Pixel coordinate grounding data:
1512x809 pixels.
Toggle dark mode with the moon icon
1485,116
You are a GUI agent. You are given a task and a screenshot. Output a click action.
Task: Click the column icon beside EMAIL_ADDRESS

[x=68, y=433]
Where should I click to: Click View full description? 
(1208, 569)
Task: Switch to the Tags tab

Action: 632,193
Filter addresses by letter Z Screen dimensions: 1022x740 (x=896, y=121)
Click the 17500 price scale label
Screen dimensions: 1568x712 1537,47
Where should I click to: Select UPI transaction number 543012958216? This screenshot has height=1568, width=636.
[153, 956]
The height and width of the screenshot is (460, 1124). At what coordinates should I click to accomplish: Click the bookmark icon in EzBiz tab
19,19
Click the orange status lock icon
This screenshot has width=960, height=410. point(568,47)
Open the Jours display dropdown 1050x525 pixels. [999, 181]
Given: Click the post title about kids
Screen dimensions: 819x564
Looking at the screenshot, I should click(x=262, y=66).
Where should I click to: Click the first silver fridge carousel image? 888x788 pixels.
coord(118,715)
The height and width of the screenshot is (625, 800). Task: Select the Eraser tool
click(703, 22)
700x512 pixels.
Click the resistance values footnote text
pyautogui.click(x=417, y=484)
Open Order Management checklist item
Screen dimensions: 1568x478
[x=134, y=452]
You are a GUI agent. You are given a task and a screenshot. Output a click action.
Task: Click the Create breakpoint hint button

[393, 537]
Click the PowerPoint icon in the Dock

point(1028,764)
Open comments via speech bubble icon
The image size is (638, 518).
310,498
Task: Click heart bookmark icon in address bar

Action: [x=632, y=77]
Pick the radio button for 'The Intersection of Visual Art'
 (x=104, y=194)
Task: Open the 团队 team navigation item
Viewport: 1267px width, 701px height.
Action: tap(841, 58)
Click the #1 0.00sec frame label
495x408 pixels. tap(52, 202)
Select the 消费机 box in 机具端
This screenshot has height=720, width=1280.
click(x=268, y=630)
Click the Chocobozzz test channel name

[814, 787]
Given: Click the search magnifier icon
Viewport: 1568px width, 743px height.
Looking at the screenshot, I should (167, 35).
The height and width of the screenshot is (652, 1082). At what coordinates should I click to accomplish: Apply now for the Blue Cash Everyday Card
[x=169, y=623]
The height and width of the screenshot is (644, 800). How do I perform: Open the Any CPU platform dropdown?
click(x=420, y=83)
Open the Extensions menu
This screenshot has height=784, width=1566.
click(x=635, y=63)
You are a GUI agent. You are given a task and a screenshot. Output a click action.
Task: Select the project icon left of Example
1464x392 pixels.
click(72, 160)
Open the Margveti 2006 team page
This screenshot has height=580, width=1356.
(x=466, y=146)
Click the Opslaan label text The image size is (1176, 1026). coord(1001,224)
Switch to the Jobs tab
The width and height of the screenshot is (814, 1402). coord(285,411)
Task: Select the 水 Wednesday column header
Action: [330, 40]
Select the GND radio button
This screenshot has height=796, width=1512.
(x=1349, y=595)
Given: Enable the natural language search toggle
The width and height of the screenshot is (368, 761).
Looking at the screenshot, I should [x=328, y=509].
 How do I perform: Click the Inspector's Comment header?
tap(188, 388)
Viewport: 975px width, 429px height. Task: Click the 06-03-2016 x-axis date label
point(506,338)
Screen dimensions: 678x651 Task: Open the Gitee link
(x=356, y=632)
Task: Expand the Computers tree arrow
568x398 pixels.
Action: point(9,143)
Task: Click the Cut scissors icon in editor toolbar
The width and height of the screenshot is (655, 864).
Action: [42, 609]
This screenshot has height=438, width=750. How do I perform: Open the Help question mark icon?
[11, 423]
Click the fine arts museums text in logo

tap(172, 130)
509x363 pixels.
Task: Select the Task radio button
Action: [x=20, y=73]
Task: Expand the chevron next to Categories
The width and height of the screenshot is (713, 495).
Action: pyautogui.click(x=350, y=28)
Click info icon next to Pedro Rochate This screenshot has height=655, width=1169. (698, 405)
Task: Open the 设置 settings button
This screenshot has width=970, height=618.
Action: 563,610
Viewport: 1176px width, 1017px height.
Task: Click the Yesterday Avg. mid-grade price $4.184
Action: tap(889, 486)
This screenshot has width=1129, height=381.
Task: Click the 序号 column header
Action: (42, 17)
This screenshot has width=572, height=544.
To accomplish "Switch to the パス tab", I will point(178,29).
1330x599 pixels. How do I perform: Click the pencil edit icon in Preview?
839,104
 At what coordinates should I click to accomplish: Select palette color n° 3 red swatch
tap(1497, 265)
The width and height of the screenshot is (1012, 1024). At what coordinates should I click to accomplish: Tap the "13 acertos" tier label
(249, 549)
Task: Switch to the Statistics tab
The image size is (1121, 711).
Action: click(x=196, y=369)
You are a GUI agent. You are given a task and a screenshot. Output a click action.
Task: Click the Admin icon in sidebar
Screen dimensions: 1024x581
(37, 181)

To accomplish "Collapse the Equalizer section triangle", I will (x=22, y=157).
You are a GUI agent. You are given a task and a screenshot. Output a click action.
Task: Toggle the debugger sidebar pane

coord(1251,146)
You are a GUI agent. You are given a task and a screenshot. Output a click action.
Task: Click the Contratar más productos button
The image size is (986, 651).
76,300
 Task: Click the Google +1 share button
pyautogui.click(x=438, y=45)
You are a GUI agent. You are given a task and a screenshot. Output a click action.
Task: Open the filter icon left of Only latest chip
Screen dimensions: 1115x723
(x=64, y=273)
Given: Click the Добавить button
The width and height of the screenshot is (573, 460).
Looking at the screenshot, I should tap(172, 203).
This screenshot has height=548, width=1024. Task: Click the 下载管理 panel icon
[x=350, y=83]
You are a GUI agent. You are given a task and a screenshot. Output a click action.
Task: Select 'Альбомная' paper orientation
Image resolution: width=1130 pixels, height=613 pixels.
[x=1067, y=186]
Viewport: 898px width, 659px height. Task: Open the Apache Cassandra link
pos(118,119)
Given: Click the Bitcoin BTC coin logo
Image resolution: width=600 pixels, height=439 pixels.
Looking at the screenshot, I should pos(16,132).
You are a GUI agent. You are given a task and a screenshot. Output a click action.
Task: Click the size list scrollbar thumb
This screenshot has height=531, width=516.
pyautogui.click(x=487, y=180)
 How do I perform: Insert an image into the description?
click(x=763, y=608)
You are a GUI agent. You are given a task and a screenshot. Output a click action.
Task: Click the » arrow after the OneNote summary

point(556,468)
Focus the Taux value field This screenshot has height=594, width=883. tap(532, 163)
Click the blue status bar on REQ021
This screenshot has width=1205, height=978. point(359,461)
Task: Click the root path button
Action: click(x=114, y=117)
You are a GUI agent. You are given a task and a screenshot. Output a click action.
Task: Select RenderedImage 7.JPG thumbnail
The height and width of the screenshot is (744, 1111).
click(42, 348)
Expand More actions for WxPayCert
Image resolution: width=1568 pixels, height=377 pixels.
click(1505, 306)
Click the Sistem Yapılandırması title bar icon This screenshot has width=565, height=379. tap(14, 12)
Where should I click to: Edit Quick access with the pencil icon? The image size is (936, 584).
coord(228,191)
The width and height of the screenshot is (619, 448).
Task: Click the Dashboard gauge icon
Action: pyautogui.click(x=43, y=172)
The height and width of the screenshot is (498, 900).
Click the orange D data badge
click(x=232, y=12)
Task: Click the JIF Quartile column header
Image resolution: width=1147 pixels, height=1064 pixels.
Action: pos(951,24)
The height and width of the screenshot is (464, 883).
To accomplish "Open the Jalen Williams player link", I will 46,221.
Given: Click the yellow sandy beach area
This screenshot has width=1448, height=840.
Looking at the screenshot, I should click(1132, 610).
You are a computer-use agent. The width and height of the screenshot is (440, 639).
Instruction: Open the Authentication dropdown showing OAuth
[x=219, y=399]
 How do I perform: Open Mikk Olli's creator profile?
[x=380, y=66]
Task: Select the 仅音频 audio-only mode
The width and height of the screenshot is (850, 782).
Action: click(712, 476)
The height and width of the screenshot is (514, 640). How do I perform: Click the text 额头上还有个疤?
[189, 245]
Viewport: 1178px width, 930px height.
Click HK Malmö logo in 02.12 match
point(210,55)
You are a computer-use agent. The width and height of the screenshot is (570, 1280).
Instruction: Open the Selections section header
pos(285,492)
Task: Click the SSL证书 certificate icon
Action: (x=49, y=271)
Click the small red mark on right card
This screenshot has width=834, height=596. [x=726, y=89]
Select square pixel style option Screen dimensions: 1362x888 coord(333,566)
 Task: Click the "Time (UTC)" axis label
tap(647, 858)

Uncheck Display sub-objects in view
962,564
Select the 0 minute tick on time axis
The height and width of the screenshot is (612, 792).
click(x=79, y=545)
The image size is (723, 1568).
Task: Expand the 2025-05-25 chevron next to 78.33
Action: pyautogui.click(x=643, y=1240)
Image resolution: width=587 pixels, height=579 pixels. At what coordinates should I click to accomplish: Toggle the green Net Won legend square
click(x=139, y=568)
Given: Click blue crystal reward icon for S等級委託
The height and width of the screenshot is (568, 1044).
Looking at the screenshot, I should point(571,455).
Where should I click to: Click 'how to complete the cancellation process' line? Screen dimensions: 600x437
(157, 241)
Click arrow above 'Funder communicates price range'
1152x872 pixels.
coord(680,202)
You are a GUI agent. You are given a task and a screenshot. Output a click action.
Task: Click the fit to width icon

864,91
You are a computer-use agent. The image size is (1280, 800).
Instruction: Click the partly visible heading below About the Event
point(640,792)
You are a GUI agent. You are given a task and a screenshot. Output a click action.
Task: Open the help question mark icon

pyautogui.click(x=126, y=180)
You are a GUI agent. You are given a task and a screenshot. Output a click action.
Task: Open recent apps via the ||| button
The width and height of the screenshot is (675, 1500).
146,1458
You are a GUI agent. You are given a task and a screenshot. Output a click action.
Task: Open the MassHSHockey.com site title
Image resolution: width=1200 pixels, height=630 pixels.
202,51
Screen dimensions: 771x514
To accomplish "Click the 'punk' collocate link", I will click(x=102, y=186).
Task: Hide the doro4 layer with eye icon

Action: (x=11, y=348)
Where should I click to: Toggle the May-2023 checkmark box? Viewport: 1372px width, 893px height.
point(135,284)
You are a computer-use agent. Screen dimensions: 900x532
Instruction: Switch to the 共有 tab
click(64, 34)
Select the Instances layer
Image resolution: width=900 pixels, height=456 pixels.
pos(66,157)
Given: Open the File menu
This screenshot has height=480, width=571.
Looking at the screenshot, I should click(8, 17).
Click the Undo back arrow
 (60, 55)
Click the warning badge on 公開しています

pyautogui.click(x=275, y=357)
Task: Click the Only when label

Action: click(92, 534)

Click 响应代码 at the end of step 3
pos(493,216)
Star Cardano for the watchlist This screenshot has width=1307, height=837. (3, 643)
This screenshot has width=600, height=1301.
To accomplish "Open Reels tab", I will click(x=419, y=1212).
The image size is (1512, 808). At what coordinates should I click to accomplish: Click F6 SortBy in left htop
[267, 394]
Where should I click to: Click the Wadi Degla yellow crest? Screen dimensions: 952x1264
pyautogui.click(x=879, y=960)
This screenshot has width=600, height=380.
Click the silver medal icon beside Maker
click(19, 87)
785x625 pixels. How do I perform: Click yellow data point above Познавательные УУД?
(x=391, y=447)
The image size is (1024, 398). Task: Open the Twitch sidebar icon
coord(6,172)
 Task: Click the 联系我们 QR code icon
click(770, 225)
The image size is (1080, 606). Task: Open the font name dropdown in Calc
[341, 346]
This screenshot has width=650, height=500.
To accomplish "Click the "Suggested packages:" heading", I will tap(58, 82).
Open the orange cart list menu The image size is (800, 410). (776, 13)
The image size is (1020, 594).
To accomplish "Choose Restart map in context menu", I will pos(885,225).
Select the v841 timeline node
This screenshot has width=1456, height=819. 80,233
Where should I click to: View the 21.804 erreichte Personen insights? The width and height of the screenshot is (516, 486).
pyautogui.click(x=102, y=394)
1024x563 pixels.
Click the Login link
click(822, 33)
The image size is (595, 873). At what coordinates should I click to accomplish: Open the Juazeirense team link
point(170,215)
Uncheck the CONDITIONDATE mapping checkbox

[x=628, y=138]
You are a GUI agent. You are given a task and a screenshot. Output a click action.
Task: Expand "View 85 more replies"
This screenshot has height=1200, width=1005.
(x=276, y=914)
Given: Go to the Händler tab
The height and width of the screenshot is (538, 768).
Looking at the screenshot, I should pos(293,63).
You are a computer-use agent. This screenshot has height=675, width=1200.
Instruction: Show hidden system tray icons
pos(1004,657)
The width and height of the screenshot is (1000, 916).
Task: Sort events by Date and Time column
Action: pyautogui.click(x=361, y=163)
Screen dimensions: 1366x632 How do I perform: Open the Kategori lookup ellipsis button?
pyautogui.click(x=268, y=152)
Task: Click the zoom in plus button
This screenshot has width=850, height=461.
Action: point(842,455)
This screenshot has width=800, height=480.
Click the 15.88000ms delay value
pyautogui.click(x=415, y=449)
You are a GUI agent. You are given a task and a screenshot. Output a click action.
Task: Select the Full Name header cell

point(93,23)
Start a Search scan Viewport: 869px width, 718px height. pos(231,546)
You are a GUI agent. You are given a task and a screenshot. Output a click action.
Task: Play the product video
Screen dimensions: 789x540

→ **PROBLEM TO SOLVE**
Please count up the lines above that include the string "title" and respond with the total alone.

→ **SOLUTION**
3